The scary bit is that it seems like there's no other defence against this kind of activity. The ISP hosting the domain's POP box sympathised, but said they couldn't do anything to delete this incoming junk before it was delivered. UK & Billings, MT police and the FBI said no crime had been committed and taking private legal action across the Atlantic is a bit out of the reach of a one-man recording studio. My friend's frustrated reaction to another attack this week has been to dump the domain and move elsewhere with a new
If anyone else has any more information on these b*st*rds or ideas for wreaking revenge I'd be interested to hear.
No matter who they are, fight them with razor! razor is a distributed, collaborative spam detection and filtering network, and it rocks. I hardly get any spam anymore, and if I get one, I can report it to the network, and other razor users won't see that email anymore.
A monkey is doing the real work for me.
I have yet to receive SPAM from a company I could even Boycott. Since I don't regular buy goods or services from Jerry's Triangle Scheme, or Joe-Bob's Porn site, a boycott isn't going to do much. Maybe if Subway started spamming me I'd stop going there, but I don't get any SPAM from any companies I've ever even heard of before.
Actually, I think all the SPAM I get can be put into a few categories:
There's your get-rich-quick SPAM, covering a myriad of pryamid schemes and others.
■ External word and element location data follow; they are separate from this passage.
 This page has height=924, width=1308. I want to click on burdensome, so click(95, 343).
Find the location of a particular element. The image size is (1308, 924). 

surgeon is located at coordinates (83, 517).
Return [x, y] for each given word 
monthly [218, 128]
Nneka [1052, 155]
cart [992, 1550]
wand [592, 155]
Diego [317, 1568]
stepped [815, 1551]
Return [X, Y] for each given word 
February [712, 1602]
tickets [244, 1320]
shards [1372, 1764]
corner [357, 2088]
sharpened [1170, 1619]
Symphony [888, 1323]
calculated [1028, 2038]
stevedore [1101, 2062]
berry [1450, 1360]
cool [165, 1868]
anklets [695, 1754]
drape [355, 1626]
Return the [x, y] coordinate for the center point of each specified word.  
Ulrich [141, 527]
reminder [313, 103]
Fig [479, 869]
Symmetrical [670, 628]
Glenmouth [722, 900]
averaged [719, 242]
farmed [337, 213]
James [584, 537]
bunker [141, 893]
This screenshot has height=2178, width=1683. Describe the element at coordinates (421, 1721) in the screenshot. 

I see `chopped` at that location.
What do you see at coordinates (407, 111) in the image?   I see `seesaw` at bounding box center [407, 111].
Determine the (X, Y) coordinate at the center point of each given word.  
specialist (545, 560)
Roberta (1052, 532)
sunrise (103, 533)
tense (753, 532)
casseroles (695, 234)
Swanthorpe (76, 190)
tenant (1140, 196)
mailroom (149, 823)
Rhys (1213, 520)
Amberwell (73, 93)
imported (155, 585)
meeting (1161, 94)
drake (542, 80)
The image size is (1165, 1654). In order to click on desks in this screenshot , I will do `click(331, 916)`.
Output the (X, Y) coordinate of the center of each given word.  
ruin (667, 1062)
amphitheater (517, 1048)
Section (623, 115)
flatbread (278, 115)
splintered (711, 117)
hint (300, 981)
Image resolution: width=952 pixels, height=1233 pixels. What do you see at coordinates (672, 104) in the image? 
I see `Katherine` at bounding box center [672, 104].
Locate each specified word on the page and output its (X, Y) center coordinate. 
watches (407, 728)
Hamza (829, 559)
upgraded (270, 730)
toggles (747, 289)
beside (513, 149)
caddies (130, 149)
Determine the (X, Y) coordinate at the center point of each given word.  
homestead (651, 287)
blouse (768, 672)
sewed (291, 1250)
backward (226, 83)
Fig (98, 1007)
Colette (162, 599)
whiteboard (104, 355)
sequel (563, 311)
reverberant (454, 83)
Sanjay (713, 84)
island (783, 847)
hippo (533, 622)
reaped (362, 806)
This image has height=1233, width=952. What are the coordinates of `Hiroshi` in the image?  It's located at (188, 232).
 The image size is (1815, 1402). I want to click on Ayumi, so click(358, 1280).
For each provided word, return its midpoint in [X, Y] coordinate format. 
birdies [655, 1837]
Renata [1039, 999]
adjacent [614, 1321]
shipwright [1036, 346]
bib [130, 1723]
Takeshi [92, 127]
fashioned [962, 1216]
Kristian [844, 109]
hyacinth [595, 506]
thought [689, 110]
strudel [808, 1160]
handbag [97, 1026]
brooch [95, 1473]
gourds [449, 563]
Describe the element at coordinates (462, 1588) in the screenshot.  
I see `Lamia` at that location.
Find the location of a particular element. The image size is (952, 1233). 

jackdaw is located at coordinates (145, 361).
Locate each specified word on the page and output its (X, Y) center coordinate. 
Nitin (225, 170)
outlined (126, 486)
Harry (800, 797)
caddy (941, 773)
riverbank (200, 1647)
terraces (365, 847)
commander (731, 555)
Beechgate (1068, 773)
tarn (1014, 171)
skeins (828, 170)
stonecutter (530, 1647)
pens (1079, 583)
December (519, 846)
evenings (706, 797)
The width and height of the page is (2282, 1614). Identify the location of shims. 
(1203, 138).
Then there's your 'insider information' SPAM telling you what stock to buy. 'Porno SPAM' speaks for itself. 'Weight loss and Sexual medicine' group has to be one of my favorites. You can lump the rest into 'actual seems like they're trying to sell me something' group or the 'wtf is this?' group.
What?
You see, mobile phones ring or vibrate when they get spammed. It's worse than ordinary spam because email addresses are usually the same as your phone number, giving an easy target to spam programs.
My friend has two phones registered with slightly different names, and they ring within 10 seconds of each other, about once an hour or so. His FOMA (3G, streaming video) phone is real special. It does a pirouette on his desk because it is vibrating so strongly.
Imagine it. Everyone who has these phones (millions) gets this ringing all the time, even in the middle of the night. DoCoMo recently offered custom mail addresses to combat it but still..
It's already being done. If you're interested, run one yourself -- every spam message trapped by a honeypot is a spam message that doesn't get to its recipients. Brad Madison runs one on a university VAX machine and Michael Tokarev runs one in Russia. Both are fairly heavily trafficed by spammers.
See Brad's page Fighting Relay Spam for more information on running your own SMTP relay honeypot.
See posts like this one to see that these honeypots are working.